W. G. Runciman claims that the real revolution in British society occurred after the first, not the second, world war.
After the first world war, the hopes of the electorate for a new and better world, which led them to vote for Lloyd George in the "Coupon" election, were soon disappointed. The short-lived post-war boom collapsed and with it the promise of "homes fit for heroes to live in"; the wartime spirit of co-operation dissolved in increasing party political animosity; the trade unions turned against Lloyd George and he against them; no significant measures of social reform were enacted by the coalition; and by the time that Lloyd George fell from power in 1922, disillusionment with the so-called "Reconstructionists' was complete.
After the second world war, by contrast, the electorate rejected the Conservatives even though Churchill was acknowledged as being, like Lloyd George, "the man who won the war". The Labour Party enjoyed for the first time in its history an overall majority in the House of Commons, and proceeded to implement a successful programme of nationalisation, full employment, "fair shares for all", and creation of the "welfare state". When Churchill was returned to power in 1951 on a minority of the popular vote, he did not attempt to reverse the principal innovations of the Labour Government but, on the contrary, explicitly accepted them.
Put like this, however, the contrast is almost wholly misleading in one fundamental respect. Whatever the electorate may have thought at the time, the fact is that between 1915 and 1922 British society evolved out of an old into a new kind of capitalist, liberal, democracy, whereas between 1940 and 1951 it did not.
After Lloyd George's prime ministership, the economy, the dominant ideology, and the conduct of national and local politics were all irreversibly different from what they had been in 1914. The state was directly involved in the economy, including labour relations, housing, and the administration of uncovenanted unemployment benefit; taxation remained at levels unthinkable before 1914; control of industry passed to progressively larger managerially controlled corporations; agricultural land was transferred from landowners to tenant farmers on an unprecedented scale; the working-class interest was fully integrated into the institutions of parliamentary democracy under what was soon to be full adult suffrage; and Lloyd George's successors as prime minister all enjoyed a far greater degree of power than Asquith or Balfour or Salisbury had ever dreamed of.

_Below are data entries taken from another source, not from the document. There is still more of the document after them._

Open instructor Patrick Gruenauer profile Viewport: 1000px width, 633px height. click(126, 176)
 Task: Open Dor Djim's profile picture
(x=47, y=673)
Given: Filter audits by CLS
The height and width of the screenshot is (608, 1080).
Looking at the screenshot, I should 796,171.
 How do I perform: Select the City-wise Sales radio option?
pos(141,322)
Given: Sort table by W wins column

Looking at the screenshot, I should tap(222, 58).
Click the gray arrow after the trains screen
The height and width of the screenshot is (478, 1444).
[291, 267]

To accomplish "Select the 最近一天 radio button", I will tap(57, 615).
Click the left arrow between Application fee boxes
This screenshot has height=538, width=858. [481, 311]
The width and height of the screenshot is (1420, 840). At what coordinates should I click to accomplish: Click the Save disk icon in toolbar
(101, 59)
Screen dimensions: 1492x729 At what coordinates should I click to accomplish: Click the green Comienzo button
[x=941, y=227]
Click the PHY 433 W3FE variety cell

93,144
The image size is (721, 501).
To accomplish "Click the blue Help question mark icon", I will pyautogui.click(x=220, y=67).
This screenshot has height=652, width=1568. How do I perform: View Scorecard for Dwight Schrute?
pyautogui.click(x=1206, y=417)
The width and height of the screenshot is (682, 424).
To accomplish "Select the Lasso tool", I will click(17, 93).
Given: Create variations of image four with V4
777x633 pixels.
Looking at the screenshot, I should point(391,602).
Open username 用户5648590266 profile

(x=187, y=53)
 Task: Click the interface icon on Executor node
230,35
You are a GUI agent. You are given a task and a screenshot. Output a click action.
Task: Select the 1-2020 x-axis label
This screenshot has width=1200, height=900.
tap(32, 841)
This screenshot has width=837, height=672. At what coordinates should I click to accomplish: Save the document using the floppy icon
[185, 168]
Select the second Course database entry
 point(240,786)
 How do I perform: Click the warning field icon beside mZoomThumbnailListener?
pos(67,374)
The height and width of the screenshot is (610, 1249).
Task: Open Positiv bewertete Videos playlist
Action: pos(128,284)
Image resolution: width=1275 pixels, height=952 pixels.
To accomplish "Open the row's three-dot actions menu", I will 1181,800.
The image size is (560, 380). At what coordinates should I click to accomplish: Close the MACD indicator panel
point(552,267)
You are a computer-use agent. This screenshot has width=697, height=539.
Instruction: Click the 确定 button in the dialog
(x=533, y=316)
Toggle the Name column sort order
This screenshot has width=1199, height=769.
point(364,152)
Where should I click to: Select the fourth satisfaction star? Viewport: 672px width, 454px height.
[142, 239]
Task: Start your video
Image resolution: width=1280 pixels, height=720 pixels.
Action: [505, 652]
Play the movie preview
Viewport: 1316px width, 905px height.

After 1945, on the other hand, nationalisation, for all the controversy which surrounded it, made little if any difference to how, or by whom, the industries in question were run; the trade unions remained uninvolved in management and wedded to free collective bargaining; controls were systematically dismantled; rationing was continued only for as long as, and to the extent that, it had to be; central planning went no further than a few very modest departmental interventions in the workings of the market; supposedly punitive taxation was limited to Cripps's one-off capital levy; and the creation of a national health service and a comprehensive national insurance scheme was no more (if no less) than the culmination of a sequence of recommendations and reforms dating back to the 1920s and 1930s.
The reason for which there was such a paradoxical disjunction between rhetoric and reality in the aftermath of both wars is simply that it suited both the left and the right. After the first world war, it suited the left to maintain that capitalism was unreformed and a discredited ruling class still in power, while it suited the right to maintained that "normalcy" had been restored and "Bolshevism" kept at bay. After the second world war, it suited the left to maintain that the "Old Gang" had been defeated and a peaceful social revolution effected through the ballot box, while it suited the right to maintain that a government controlled by socialist intellectuals and over-mighty trade unionists was leading the country to ruin. Hence a conventional wisdom according to which much less changed after 1918, and much more after 1945, than was in fact the case.
The correct explanation of the changes that did and did not take place is, in summary, that the first "total" war in the country's history set in train a series of institutional adjustments whose unintended repercussions outlasted their initial impact. For that reason, the second world war, when it came, although it generated a similar short-lived mood of national unity, had nothing like the same long-term effects, intended or otherwise. As always in social evolution, the selective pressures which were (after 1918) or were not (after 1945) forcing qualitative changes on the society's central institutions could be identified and analysed only with hindsight. The policy-makers of the time were, and were bound to be, unable either to predict or to control the consequences of events and processes whose significance is even now far from easy to assess.
Lord Runciman is fellow at Trinity College, Cambridge.